(Source data begins)

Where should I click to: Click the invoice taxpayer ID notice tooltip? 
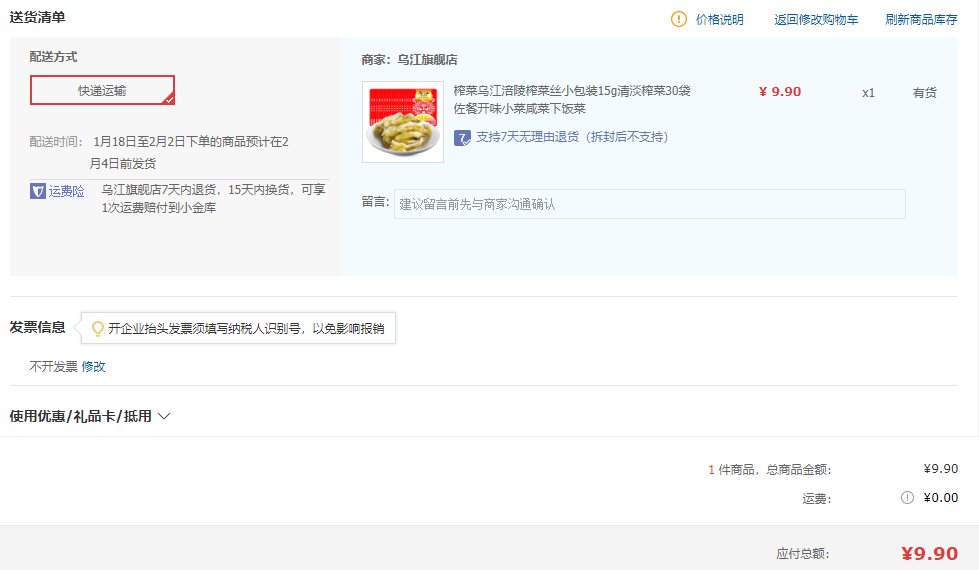239,328
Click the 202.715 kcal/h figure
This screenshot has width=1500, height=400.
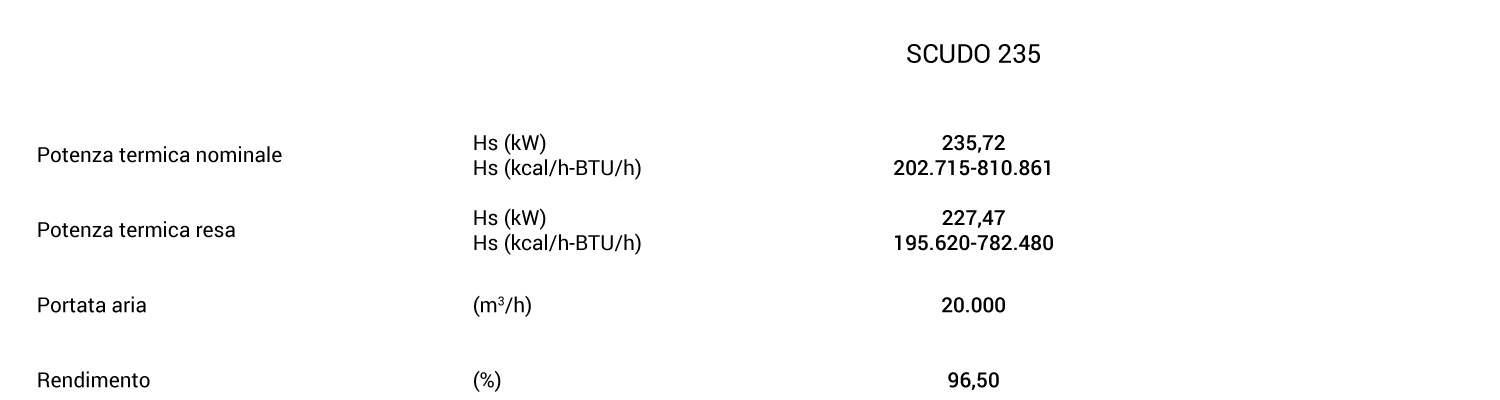(x=930, y=168)
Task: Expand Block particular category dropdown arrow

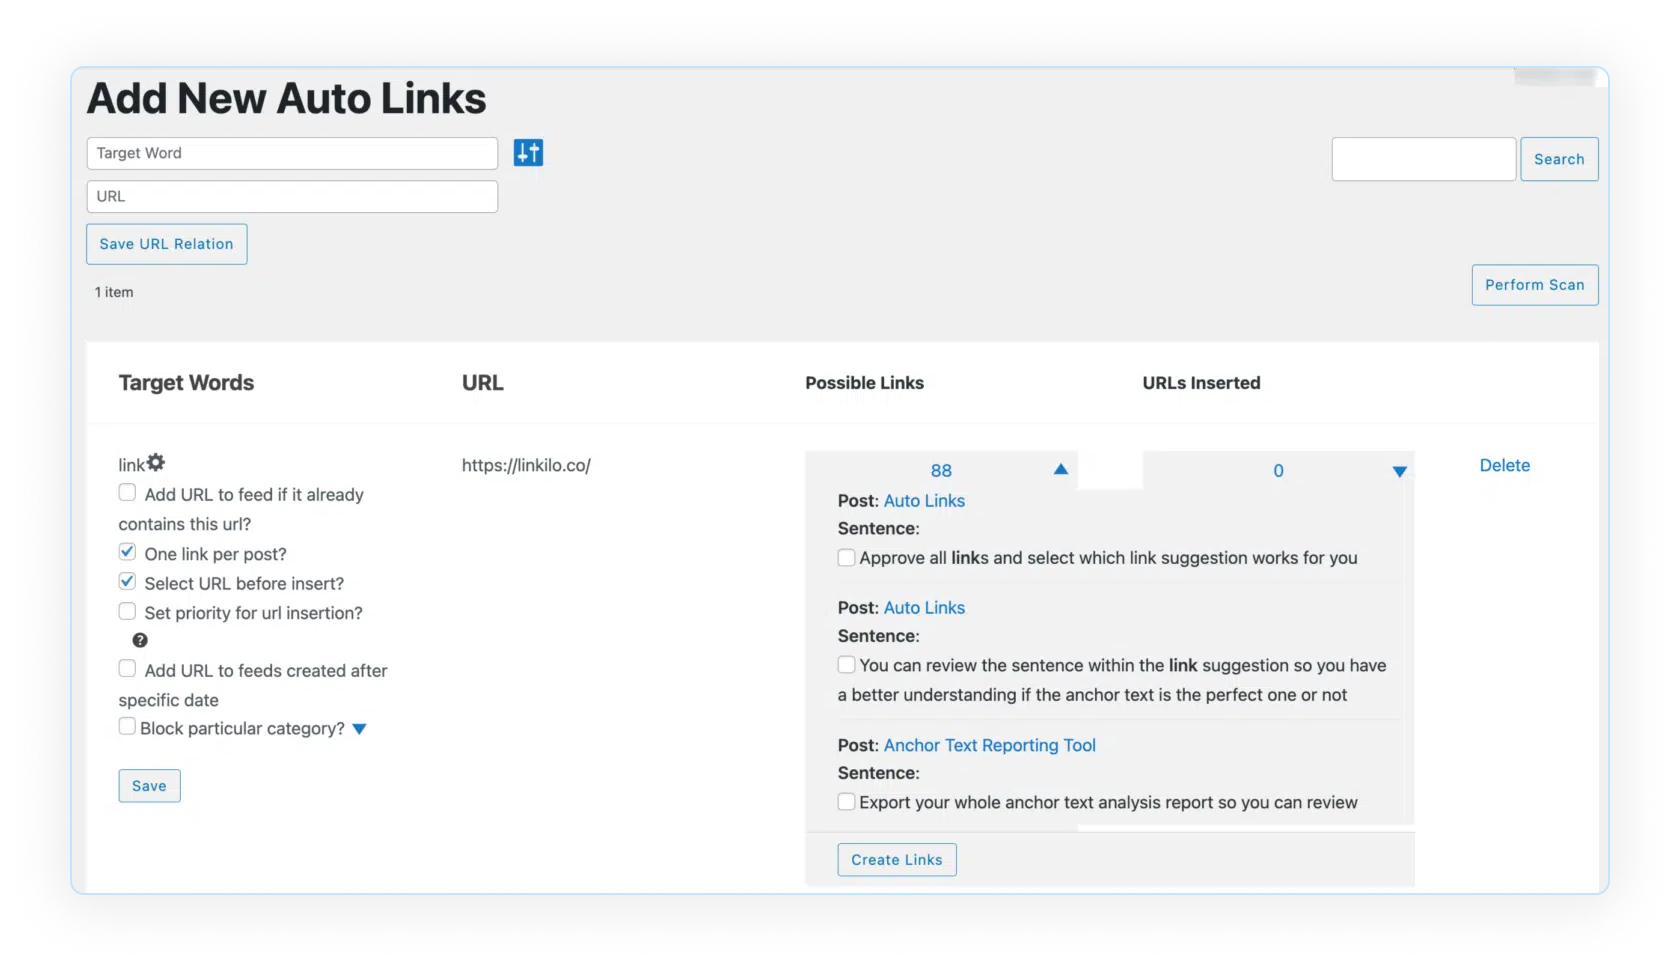Action: pyautogui.click(x=360, y=729)
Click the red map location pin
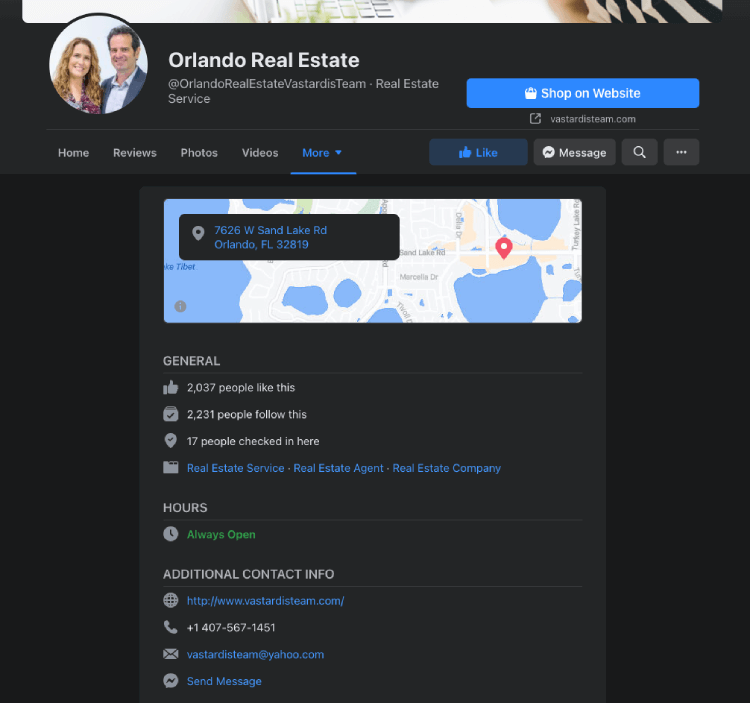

(Source data ends)

## Activity
Retype the records above exactly, starting at the line that contains "Task: Expand Block" and going through the last line, and leave out any pictures.

## Reply to the exercise
Task: Expand Block particular category dropdown arrow

Action: pyautogui.click(x=360, y=729)
Click the red map location pin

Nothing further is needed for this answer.